Illustratively, the outside of the body layer of the ceramic fiber felt of the carbon ceramic fiber heat insulation composite material,and a carbon fiber non-woven felt layer with an outer layer filled with alumina fiber or alumina ceramic fiber felt is also arranged. The phenolic resin is sprayed in alumina or silicon dioxide fiber and carbonized at 1000 ℃ after being cured at 200 ℃. A carbon layer/silicon carbide layer is deposited on the surface of the silicon dioxide fiber (the carbon layer and the surface of the silicon dioxide fiber are subjected to gas-solid reaction at high temperature to form the silicon carbide layer (SiO)2+3C=SiO2+2CO) and a residual carbon layer). The thermal insulation material has a higher infrared blocking effect, and a silicon carbide layer formed after phenolic resin carbonization further plays roles in reflection and absorption, so that the thermal conductivity of the thermal insulation material is obviously reduced.
Illustratively, the carbon-ceramic fiber thermal insulation composite material is subjected to a carbon/graphitization treatment.
Illustratively, one or more of alumina and/or silica fibers are added to the carbon fiber nonwoven felt layer.

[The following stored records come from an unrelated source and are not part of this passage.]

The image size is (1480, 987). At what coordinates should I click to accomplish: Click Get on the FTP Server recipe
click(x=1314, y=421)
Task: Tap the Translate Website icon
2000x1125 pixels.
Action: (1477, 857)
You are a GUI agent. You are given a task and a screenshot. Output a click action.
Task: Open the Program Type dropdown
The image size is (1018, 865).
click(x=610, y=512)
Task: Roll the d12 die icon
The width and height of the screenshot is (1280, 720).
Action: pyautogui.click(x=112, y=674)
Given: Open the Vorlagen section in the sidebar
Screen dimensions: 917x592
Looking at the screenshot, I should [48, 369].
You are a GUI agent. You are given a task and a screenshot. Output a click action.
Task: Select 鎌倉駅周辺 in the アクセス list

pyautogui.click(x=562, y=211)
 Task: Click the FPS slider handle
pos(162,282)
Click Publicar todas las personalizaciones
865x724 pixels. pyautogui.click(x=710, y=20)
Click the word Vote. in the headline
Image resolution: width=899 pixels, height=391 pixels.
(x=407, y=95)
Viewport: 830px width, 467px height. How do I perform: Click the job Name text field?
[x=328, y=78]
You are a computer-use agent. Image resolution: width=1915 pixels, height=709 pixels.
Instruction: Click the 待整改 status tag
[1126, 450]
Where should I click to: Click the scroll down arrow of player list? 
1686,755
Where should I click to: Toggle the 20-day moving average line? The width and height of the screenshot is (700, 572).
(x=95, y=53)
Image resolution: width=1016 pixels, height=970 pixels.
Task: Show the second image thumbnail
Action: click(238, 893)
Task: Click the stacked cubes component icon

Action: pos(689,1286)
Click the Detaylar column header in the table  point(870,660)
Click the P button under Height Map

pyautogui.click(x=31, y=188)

Illustratively, the carbon fiber non-woven felt layer of the inner layer 1 of the carbon-ceramic fiber heat-insulation composite material is a heat-insulation material high-temperature layer, the carbon fiber and ceramic fiber mixed felt layer is a connecting layer 2, and the silicon dioxide fiber felt layer is an intermediate layer 3, so that a heat-insulation material low-temperature region is formed; the outer layer 4 is a carbon fiber non-woven felt layer as a material protection zone. The thermal conductivity of the carbon graphite material is gradually reduced along with the temperature rise, the thermal conductivity of the silicon dioxide material is rapidly increased along with the temperature rise, and the thermal conductivity of the silicon dioxide is lower than that of the carbon graphite material. The carbon material in the high-temperature area has better infrared absorption and reflection effects, the heat transfer mainly based on heat radiation conduction is reduced by utilizing the property of the carbon material, and the heat transfer of the fiber solid is reduced by utilizing the low thermal conductivity of the silicon dioxide solid in the low-temperature area. The carbon-ceramic heat insulation composite material prepared by utilizing the physical properties of the two materials has lower heat conductivity, so that the composite material has higher absorption, scattering and reflection effects on infrared radiation, and the high-temperature radiation heat transfer and the low-temperature solid heat transfer of the thermal field material are obviously reduced. The cost of the carbon fiber is 3-4 times of that of the silicon dioxide fiber, and the cost of the thermal field is saved by more than one time in material use.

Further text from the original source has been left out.